**What is expected:**
Can you format the entries below, starting with the line containing "Given: Commend Cyber with the +++ button" and going on through the line containing "Looking at the screenshot, I should click(672, 376).", as a JSON list of strings with one string per line and blank lines left out?

•••••

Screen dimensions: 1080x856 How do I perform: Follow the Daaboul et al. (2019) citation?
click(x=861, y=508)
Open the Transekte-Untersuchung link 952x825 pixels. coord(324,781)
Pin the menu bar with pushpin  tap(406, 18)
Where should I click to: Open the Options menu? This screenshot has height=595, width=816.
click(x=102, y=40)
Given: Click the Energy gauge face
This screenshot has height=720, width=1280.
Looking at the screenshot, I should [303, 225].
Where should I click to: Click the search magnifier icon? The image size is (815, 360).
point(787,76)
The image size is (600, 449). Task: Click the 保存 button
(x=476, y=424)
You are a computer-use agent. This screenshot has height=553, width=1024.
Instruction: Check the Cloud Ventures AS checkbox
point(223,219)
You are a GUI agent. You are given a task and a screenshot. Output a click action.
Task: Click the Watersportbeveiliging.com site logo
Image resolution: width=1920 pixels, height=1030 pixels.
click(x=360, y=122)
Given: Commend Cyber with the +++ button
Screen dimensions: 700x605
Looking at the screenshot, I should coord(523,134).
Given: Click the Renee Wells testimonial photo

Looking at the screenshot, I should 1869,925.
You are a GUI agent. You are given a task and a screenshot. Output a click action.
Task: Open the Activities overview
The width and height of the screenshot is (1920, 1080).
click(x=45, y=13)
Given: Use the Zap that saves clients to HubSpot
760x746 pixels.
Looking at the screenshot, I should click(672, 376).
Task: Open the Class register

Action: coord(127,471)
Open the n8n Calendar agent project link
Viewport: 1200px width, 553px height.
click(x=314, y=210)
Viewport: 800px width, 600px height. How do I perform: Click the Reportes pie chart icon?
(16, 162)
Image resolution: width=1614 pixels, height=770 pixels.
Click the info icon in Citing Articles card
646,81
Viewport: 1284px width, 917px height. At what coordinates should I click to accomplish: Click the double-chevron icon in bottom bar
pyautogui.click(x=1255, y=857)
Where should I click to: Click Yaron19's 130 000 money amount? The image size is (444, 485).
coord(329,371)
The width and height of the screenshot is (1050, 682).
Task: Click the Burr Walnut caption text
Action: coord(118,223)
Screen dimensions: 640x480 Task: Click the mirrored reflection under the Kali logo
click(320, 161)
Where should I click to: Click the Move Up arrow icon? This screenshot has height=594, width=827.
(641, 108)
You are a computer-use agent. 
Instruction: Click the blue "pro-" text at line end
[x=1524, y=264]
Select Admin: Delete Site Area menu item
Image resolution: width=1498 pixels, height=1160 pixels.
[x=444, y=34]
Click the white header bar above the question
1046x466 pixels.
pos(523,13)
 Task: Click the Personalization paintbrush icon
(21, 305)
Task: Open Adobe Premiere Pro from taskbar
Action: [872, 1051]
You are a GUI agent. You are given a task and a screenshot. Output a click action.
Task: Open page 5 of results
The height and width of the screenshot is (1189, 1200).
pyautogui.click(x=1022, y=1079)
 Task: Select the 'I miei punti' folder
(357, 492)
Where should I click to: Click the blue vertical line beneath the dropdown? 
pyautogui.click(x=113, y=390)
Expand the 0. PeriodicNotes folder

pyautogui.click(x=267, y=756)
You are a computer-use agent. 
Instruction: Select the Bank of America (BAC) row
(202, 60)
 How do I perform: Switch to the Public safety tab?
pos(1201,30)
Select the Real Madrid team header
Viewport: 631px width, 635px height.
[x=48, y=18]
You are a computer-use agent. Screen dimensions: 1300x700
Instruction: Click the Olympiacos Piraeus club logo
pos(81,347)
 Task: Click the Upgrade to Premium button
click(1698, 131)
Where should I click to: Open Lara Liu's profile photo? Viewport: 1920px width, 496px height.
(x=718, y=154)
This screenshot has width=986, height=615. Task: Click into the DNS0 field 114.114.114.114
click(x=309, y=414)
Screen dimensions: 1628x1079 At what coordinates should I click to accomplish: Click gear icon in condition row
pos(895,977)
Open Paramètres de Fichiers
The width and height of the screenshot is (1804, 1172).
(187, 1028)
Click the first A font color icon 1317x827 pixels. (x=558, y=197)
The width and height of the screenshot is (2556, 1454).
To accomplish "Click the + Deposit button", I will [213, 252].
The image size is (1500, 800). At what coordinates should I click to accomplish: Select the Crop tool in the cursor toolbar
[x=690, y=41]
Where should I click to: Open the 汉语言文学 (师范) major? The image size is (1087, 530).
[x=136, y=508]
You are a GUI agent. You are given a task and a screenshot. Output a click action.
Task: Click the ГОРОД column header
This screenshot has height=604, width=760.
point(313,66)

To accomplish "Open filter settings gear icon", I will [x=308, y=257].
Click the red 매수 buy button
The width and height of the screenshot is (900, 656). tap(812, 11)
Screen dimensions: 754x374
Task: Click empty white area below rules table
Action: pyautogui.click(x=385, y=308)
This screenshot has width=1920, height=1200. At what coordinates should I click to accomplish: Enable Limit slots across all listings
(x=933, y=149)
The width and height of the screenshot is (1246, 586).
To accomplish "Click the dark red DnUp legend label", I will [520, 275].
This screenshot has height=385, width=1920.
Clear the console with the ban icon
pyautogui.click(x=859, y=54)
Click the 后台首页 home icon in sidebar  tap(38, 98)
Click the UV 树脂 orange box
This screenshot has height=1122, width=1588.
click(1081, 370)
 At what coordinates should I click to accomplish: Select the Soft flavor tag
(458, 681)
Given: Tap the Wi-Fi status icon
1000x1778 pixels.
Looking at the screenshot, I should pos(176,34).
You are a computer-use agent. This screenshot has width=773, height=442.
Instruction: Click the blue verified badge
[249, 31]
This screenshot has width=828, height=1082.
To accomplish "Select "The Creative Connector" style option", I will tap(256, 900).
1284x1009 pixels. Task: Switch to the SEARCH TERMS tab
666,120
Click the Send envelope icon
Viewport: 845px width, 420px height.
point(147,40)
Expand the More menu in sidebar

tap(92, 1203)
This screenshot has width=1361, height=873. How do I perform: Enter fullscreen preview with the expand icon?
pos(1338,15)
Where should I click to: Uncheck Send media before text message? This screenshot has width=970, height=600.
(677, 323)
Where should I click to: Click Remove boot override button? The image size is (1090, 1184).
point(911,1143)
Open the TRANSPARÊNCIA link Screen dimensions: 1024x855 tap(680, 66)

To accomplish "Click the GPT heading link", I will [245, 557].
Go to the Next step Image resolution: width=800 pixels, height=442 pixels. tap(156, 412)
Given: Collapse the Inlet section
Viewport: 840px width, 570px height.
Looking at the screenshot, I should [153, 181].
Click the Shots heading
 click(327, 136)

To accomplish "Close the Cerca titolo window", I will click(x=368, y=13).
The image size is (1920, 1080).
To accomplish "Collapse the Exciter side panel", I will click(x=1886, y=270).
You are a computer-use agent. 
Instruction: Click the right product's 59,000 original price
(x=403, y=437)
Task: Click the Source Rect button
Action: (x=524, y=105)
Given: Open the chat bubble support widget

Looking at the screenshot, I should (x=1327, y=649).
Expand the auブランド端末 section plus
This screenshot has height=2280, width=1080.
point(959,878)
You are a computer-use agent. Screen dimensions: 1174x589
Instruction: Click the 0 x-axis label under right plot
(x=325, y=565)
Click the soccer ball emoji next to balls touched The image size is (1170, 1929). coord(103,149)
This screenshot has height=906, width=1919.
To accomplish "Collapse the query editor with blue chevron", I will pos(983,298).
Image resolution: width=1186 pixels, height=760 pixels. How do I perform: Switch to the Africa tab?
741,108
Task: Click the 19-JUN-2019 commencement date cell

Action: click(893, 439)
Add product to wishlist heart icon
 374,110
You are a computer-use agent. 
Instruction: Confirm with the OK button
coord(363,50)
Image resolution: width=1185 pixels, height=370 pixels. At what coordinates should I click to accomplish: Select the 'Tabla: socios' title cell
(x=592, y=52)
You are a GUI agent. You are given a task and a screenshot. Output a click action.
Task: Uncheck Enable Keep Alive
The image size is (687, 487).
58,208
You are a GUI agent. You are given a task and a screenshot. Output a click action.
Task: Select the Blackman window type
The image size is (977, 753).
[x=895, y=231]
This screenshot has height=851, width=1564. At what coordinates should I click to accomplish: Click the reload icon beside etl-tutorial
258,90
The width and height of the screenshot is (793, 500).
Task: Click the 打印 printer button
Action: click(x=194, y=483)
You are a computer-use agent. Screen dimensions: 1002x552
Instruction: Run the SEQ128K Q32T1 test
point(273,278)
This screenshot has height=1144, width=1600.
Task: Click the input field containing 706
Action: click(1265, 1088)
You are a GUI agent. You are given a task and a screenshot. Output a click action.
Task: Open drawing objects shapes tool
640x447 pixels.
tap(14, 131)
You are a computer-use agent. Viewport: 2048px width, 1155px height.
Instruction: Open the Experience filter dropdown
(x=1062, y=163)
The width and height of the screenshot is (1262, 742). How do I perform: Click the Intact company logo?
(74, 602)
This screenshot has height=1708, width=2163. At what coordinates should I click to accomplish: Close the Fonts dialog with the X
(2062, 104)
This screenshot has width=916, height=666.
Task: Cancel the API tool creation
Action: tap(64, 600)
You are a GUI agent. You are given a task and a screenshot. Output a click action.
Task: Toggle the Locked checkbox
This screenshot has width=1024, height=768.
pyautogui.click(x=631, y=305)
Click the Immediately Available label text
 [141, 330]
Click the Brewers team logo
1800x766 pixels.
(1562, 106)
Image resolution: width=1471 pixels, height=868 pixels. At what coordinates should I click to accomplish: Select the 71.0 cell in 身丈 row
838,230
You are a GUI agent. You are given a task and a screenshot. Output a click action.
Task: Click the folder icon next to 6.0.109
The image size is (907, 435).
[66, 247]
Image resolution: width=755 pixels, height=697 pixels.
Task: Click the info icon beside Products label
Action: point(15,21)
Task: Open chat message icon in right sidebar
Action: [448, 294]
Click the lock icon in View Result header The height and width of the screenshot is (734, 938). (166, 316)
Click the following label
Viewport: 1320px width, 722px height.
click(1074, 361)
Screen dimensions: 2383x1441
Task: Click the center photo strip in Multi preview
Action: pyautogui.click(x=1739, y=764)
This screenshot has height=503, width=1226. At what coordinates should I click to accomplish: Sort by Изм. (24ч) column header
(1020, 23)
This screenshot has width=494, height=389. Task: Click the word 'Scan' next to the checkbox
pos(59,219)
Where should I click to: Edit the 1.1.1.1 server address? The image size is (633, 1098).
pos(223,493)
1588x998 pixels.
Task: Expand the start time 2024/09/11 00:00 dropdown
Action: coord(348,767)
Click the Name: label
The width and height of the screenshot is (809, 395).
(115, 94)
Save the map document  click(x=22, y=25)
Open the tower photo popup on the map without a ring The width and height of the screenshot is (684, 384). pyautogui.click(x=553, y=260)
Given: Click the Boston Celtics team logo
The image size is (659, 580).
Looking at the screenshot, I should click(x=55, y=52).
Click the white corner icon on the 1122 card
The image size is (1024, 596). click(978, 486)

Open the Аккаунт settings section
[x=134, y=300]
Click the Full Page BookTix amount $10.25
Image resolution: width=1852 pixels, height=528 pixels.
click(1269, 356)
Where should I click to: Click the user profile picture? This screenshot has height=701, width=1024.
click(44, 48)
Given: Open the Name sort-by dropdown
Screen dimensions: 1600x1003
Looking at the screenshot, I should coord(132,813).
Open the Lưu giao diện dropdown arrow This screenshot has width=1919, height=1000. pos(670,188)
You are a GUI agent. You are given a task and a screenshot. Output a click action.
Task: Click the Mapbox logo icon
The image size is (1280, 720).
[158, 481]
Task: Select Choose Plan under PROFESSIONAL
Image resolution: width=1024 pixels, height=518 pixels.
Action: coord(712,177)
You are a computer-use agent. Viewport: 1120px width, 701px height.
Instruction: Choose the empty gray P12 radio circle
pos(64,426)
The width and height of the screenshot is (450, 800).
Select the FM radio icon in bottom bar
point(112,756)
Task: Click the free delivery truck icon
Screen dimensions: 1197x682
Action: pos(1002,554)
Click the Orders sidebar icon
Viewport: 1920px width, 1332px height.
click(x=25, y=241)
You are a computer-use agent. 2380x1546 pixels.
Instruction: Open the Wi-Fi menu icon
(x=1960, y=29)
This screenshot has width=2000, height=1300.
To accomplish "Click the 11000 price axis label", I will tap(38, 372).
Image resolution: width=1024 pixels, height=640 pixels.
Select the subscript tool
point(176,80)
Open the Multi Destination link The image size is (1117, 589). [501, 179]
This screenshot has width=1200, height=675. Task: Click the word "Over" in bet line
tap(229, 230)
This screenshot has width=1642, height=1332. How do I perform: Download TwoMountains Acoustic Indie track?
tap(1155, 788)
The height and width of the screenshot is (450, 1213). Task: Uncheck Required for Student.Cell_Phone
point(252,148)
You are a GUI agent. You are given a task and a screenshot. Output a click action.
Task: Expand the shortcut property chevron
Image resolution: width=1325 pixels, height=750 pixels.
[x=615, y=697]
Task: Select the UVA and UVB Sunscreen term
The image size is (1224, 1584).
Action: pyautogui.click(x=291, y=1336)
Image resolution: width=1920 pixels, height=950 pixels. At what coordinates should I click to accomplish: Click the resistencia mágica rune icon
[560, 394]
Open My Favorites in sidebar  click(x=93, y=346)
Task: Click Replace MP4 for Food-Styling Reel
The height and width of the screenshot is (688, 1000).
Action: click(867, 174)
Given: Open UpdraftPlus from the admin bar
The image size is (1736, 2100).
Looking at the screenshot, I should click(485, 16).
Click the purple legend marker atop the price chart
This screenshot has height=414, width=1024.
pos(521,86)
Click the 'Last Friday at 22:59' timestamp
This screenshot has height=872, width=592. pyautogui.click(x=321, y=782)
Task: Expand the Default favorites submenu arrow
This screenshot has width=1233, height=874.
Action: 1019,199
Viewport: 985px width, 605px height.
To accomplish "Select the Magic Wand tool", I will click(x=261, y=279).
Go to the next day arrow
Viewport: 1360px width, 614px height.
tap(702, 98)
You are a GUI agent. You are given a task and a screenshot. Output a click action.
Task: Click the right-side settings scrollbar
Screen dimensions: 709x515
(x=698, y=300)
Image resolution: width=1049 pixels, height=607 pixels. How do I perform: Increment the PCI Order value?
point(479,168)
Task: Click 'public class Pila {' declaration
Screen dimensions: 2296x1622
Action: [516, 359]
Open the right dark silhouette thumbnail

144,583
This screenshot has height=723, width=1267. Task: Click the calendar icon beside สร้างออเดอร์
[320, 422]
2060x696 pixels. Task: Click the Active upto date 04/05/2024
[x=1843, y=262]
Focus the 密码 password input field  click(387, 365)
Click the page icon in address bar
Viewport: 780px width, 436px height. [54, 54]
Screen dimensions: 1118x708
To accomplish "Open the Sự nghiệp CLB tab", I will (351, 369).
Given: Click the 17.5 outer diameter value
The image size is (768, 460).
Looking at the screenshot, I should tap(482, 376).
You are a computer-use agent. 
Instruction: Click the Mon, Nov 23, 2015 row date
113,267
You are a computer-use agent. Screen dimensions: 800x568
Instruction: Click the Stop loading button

•••••

**Response to the task:**
[
  "Given: Commend Cyber with the +++ button",
  "Screen dimensions: 700x605",
  "Looking at the screenshot, I should coord(523,134).",
  "Given: Click the Renee Wells testimonial photo",
  "Looking at the screenshot, I should 1869,925.",
  "You are a GUI agent. You are given a task and a screenshot. Output a click action.",
  "Task: Open the Activities overview",
  "The width and height of the screenshot is (1920, 1080).",
  "click(x=45, y=13)",
  "Given: Use the Zap that saves clients to HubSpot",
  "760x746 pixels.",
  "Looking at the screenshot, I should click(672, 376)."
]